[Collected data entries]
* * * * *
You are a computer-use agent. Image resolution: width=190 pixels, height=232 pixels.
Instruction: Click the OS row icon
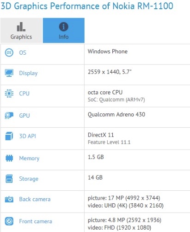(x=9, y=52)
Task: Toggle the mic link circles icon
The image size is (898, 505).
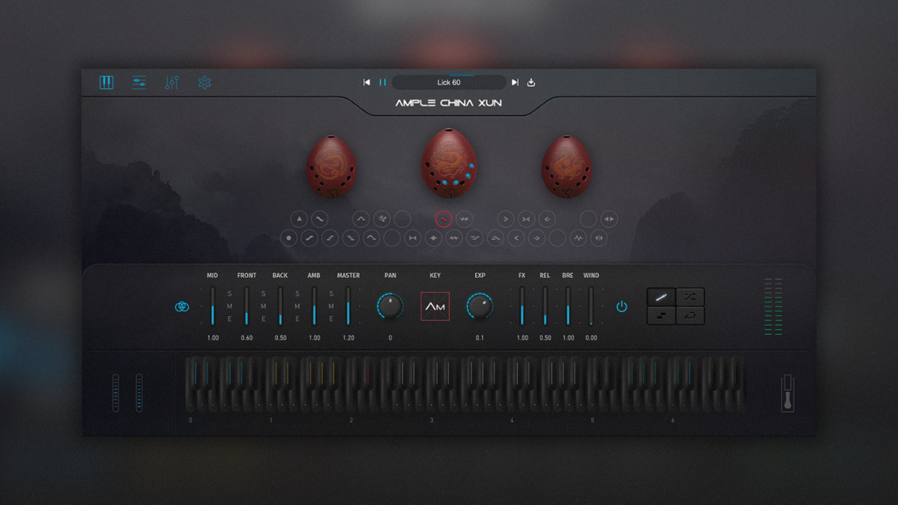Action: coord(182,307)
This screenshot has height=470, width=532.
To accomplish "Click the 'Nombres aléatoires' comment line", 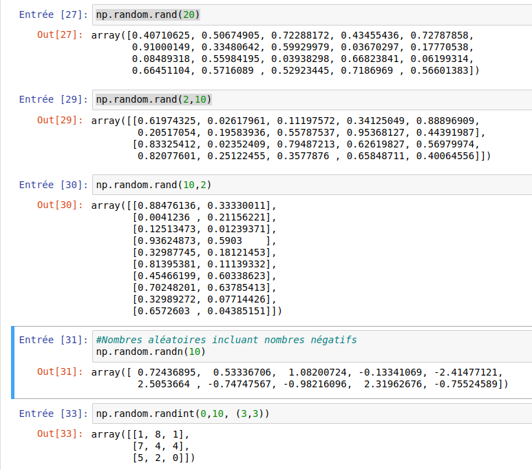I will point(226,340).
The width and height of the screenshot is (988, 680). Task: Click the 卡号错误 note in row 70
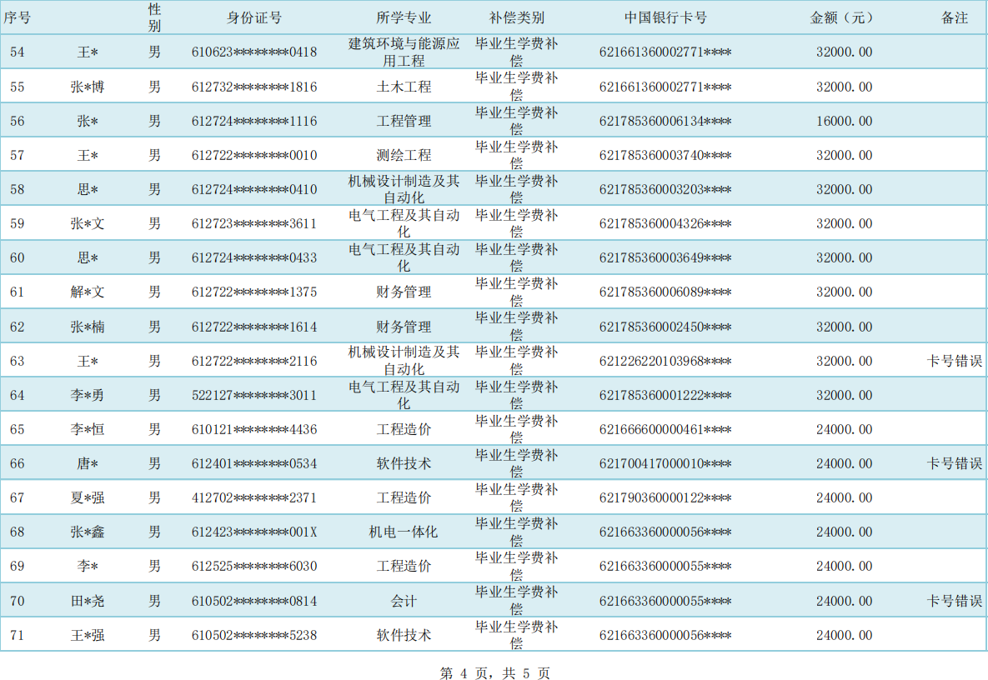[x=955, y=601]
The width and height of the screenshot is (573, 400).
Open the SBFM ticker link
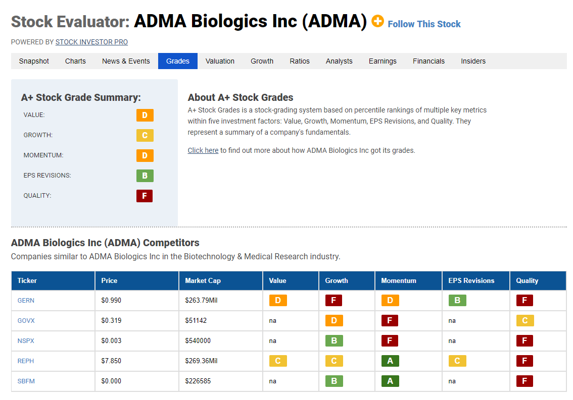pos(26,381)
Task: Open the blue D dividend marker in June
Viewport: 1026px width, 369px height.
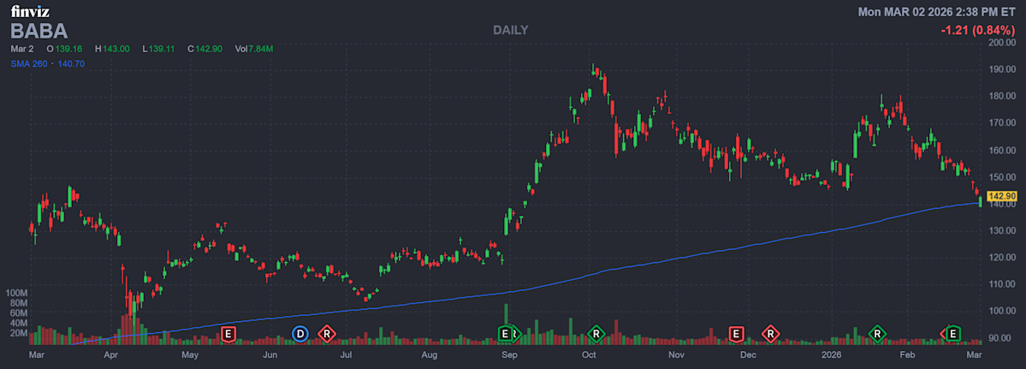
* * * * *
Your task ▸ To answer, repeat exactly the lines from the line containing "Open the SBFM ticker link" through the last line of the data above, leaving out all pictures.

Written reply ▸
Open the SBFM ticker link
pos(26,381)
Task: Open the blue D dividend marker in June
Viewport: 1026px width, 369px height.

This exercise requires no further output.